What is the public option option? It is one part rhetorical subterfuge combined with three parts government control. Professor Mankiw quotes from a letter President Obama sent to Senators Edward M. Kennedy of Massachusetts and Max Baucus of Montana: “I strongly believe,” Obama wrote, “that Americans should have the choice of a public health insurance option operating alongside private plans. This will give them a better range of choices, make the health care market more competitive, and keep insurance companies honest.”
OK. Let’s play “What’s wrong with this picture?” Let’s say we opt for the “public option.” What would it mean? If the government got more heavily involved in health care (beyond what it already does with the Veterans Administration, Medicare, and Medicaid), would that actually give Americans “a better range of choices,” where by “better” Obama might have meant “more choices,” “higher quality choices,” or both? What do you think? While you decide what is the best way of expressing the conclusion “no, absolutely not,” ask yourself whether an industry that had a “public option,” i.e., that was government controlled with the unlimited power of sanction that government control implies: ask yourself, I say, whether that would encourage or discourage competition? Imagine that the government got into the business of garbage removal. How would you feel about setting up shop with your own competing Acme Dispose-All Company? How would you fare against an entity that wrote all the rules and had at its disposal the resources of the public purse? As for the insurance companies, why should we think that the granddaddy of all insurance companies, i.e., the U.S. government, would be more honest when distributing scarce resources than the 1300 or so companies that now compete for your business are?

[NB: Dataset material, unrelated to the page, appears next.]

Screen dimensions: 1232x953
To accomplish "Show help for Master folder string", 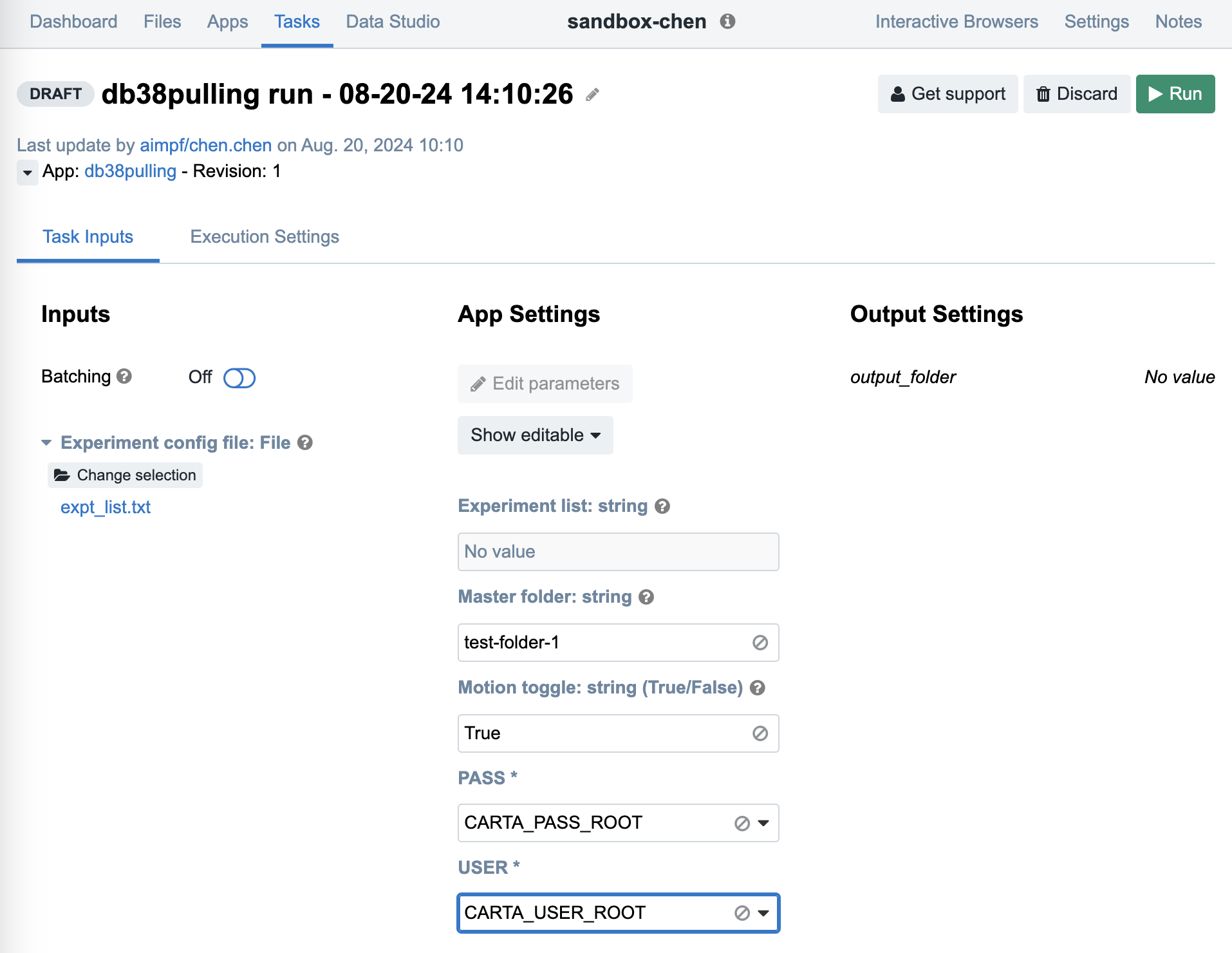I will [x=646, y=598].
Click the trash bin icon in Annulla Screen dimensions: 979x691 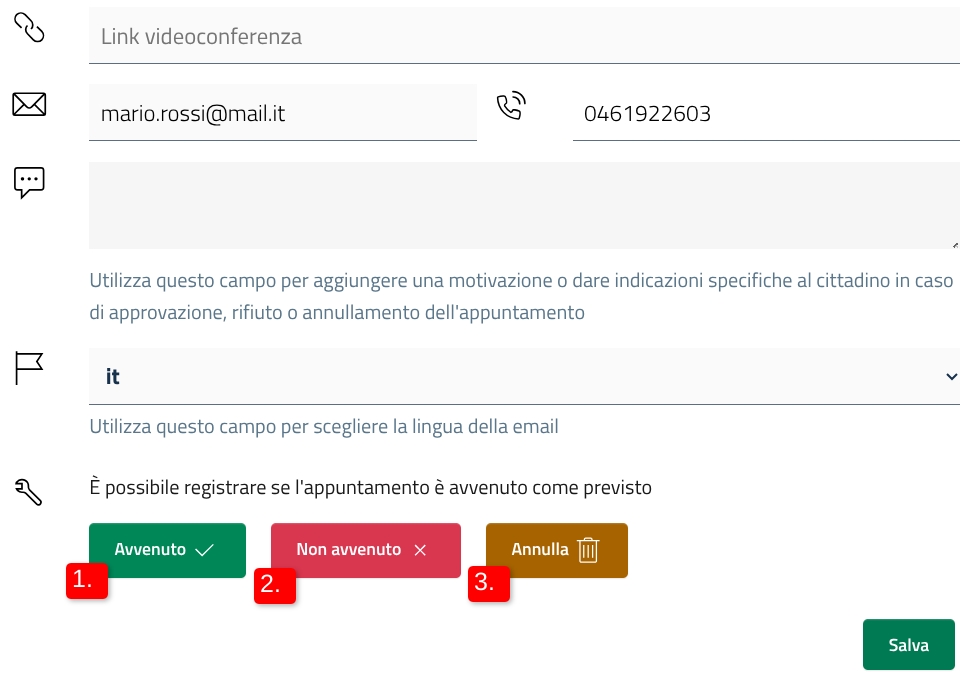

Professor Mankiw has this to say: “Even if one accepts the president’s broader goals of wider access to health care and cost containment” — and who doesn’t? — “his economic logic regarding the public option is hard to follow.” Professor Mankiw is a generous spirit. By “hard to follow,” he really means “completely bogus.” He goes on:
Consumer choice and honest competition are indeed the foundation of a successful market system, but they are usually achieved without a public provider. We don’t need government-run grocery stores or government-run gas stations to ensure that Americans can buy food and fuel at reasonable prices.
Indeed. And here is the $64,000 — I mean, the $1.85 trillion — question:
An important question about any public provider of health insurance is whether it would have access to taxpayer funds. If not, the public plan would have to stand on its own financially, as private plans do, covering all expenses with premiums from those who signed up for it.
But if such a plan were desirable and feasible, nothing would stop someone from setting it up right now. In essence, a public plan without taxpayer support would be yet another nonprofit company offering health insurance. The fundamental viability of the enterprise does not depend on whether the employees are called “nonprofit administrators” or “civil servants.”